- _Collection entries_

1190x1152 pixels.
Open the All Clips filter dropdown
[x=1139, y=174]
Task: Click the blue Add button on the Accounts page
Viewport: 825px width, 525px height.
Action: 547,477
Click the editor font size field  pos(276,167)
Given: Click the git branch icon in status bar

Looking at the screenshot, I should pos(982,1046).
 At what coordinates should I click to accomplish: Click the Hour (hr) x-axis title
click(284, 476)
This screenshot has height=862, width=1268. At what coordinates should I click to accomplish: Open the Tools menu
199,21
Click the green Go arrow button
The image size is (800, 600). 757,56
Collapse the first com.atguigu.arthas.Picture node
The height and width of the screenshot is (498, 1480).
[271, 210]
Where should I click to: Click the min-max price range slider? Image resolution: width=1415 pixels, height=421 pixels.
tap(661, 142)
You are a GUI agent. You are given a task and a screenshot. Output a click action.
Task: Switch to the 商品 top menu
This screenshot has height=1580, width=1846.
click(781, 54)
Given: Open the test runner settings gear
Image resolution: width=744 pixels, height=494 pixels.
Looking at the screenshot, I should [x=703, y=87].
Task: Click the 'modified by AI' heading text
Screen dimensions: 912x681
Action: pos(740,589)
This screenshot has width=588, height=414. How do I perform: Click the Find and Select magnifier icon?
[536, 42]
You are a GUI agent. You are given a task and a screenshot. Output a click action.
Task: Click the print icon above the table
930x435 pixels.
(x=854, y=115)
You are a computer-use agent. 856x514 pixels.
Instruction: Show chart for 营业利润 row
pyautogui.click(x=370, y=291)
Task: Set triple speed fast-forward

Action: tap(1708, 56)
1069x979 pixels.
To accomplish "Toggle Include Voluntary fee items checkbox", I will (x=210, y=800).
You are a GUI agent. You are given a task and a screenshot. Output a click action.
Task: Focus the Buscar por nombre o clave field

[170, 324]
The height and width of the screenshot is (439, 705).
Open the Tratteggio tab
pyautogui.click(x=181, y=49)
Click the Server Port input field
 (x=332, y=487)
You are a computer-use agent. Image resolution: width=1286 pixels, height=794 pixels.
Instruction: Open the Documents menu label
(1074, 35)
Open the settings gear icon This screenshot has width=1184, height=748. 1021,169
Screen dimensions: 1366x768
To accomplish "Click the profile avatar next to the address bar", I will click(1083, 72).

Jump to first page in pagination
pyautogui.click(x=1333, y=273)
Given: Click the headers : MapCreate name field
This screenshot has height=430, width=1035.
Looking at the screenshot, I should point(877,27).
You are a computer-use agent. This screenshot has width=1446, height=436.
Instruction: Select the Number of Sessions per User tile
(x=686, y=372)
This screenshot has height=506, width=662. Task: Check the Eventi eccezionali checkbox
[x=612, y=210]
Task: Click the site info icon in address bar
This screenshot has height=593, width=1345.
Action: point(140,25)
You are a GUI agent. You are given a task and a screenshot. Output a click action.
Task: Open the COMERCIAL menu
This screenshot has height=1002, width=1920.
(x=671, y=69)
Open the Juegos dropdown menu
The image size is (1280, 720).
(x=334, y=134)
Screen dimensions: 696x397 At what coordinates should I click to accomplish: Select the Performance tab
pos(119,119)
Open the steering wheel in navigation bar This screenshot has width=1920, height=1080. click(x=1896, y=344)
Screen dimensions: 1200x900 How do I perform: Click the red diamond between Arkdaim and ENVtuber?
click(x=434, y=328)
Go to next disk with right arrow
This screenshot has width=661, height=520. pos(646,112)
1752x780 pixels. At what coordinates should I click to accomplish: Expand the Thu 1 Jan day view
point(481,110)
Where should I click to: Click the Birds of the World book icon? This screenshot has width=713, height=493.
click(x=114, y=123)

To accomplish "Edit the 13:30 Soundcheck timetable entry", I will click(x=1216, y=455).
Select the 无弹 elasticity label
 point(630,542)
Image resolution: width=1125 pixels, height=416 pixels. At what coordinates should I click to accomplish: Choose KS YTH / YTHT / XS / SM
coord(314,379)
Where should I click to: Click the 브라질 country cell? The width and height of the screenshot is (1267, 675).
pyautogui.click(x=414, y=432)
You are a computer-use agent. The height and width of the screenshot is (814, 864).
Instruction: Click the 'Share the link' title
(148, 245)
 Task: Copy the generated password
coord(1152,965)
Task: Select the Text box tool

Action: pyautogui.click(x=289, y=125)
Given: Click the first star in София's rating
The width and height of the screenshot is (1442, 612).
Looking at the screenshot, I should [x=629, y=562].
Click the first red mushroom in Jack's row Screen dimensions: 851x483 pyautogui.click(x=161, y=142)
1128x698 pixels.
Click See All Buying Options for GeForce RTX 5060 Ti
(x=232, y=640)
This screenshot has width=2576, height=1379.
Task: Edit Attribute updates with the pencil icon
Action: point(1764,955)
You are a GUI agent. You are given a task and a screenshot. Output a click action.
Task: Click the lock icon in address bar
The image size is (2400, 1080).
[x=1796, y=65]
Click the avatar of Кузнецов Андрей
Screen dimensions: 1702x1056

- _WHAT YOU ARE ASKED TO DO_
Duplicate all of the lines above without changing anything.

- _FINAL RESULT_
1190x1152 pixels.
Open the All Clips filter dropdown
[x=1139, y=174]
Task: Click the blue Add button on the Accounts page
Viewport: 825px width, 525px height.
Action: 547,477
Click the editor font size field  pos(276,167)
Given: Click the git branch icon in status bar

Looking at the screenshot, I should pos(982,1046).
 At what coordinates should I click to accomplish: Click the Hour (hr) x-axis title
click(284, 476)
This screenshot has height=862, width=1268. At what coordinates should I click to accomplish: Open the Tools menu
199,21
Click the green Go arrow button
The image size is (800, 600). 757,56
Collapse the first com.atguigu.arthas.Picture node
The height and width of the screenshot is (498, 1480).
[271, 210]
Where should I click to: Click the min-max price range slider? Image resolution: width=1415 pixels, height=421 pixels.
tap(661, 142)
You are a GUI agent. You are given a task and a screenshot. Output a click action.
Task: Switch to the 商品 top menu
This screenshot has height=1580, width=1846.
click(781, 54)
Given: Open the test runner settings gear
Image resolution: width=744 pixels, height=494 pixels.
Looking at the screenshot, I should [x=703, y=87].
Task: Click the 'modified by AI' heading text
Screen dimensions: 912x681
Action: pos(740,589)
This screenshot has width=588, height=414. How do I perform: Click the Find and Select magnifier icon?
[536, 42]
You are a GUI agent. You are given a task and a screenshot. Output a click action.
Task: Click the print icon above the table
930x435 pixels.
(x=854, y=115)
You are a computer-use agent. 856x514 pixels.
Instruction: Show chart for 营业利润 row
pyautogui.click(x=370, y=291)
Task: Set triple speed fast-forward

Action: tap(1708, 56)
1069x979 pixels.
To accomplish "Toggle Include Voluntary fee items checkbox", I will (x=210, y=800).
You are a GUI agent. You are given a task and a screenshot. Output a click action.
Task: Focus the Buscar por nombre o clave field

[170, 324]
The height and width of the screenshot is (439, 705).
Open the Tratteggio tab
pyautogui.click(x=181, y=49)
Click the Server Port input field
 (x=332, y=487)
You are a computer-use agent. Image resolution: width=1286 pixels, height=794 pixels.
Instruction: Open the Documents menu label
(1074, 35)
Open the settings gear icon This screenshot has width=1184, height=748. 1021,169
Screen dimensions: 1366x768
To accomplish "Click the profile avatar next to the address bar", I will click(1083, 72).

Jump to first page in pagination
pyautogui.click(x=1333, y=273)
Given: Click the headers : MapCreate name field
This screenshot has height=430, width=1035.
Looking at the screenshot, I should point(877,27).
You are a computer-use agent. This screenshot has width=1446, height=436.
Instruction: Select the Number of Sessions per User tile
(x=686, y=372)
This screenshot has height=506, width=662. Task: Check the Eventi eccezionali checkbox
[x=612, y=210]
Task: Click the site info icon in address bar
This screenshot has height=593, width=1345.
Action: point(140,25)
You are a GUI agent. You are given a task and a screenshot. Output a click action.
Task: Open the COMERCIAL menu
This screenshot has height=1002, width=1920.
(x=671, y=69)
Open the Juegos dropdown menu
The image size is (1280, 720).
(x=334, y=134)
Screen dimensions: 696x397 At what coordinates should I click to accomplish: Select the Performance tab
pos(119,119)
Open the steering wheel in navigation bar This screenshot has width=1920, height=1080. click(x=1896, y=344)
Screen dimensions: 1200x900 How do I perform: Click the red diamond between Arkdaim and ENVtuber?
click(x=434, y=328)
Go to next disk with right arrow
This screenshot has width=661, height=520. pos(646,112)
1752x780 pixels. At what coordinates should I click to accomplish: Expand the Thu 1 Jan day view
point(481,110)
Where should I click to: Click the Birds of the World book icon? This screenshot has width=713, height=493.
click(x=114, y=123)

To accomplish "Edit the 13:30 Soundcheck timetable entry", I will click(x=1216, y=455).
Select the 无弹 elasticity label
 point(630,542)
Image resolution: width=1125 pixels, height=416 pixels. At what coordinates should I click to accomplish: Choose KS YTH / YTHT / XS / SM
coord(314,379)
Where should I click to: Click the 브라질 country cell? The width and height of the screenshot is (1267, 675).
pyautogui.click(x=414, y=432)
You are a computer-use agent. The height and width of the screenshot is (814, 864).
Instruction: Click the 'Share the link' title
(148, 245)
 Task: Copy the generated password
coord(1152,965)
Task: Select the Text box tool

Action: pyautogui.click(x=289, y=125)
Given: Click the first star in София's rating
The width and height of the screenshot is (1442, 612).
Looking at the screenshot, I should [x=629, y=562].
Click the first red mushroom in Jack's row Screen dimensions: 851x483 pyautogui.click(x=161, y=142)
1128x698 pixels.
Click See All Buying Options for GeForce RTX 5060 Ti
(x=232, y=640)
This screenshot has width=2576, height=1379.
Task: Edit Attribute updates with the pencil icon
Action: point(1764,955)
You are a GUI agent. You are given a task and a screenshot. Output a click action.
Task: Click the lock icon in address bar
The image size is (2400, 1080).
[x=1796, y=65]
Click the avatar of Кузнецов Андрей
Screen dimensions: 1702x1056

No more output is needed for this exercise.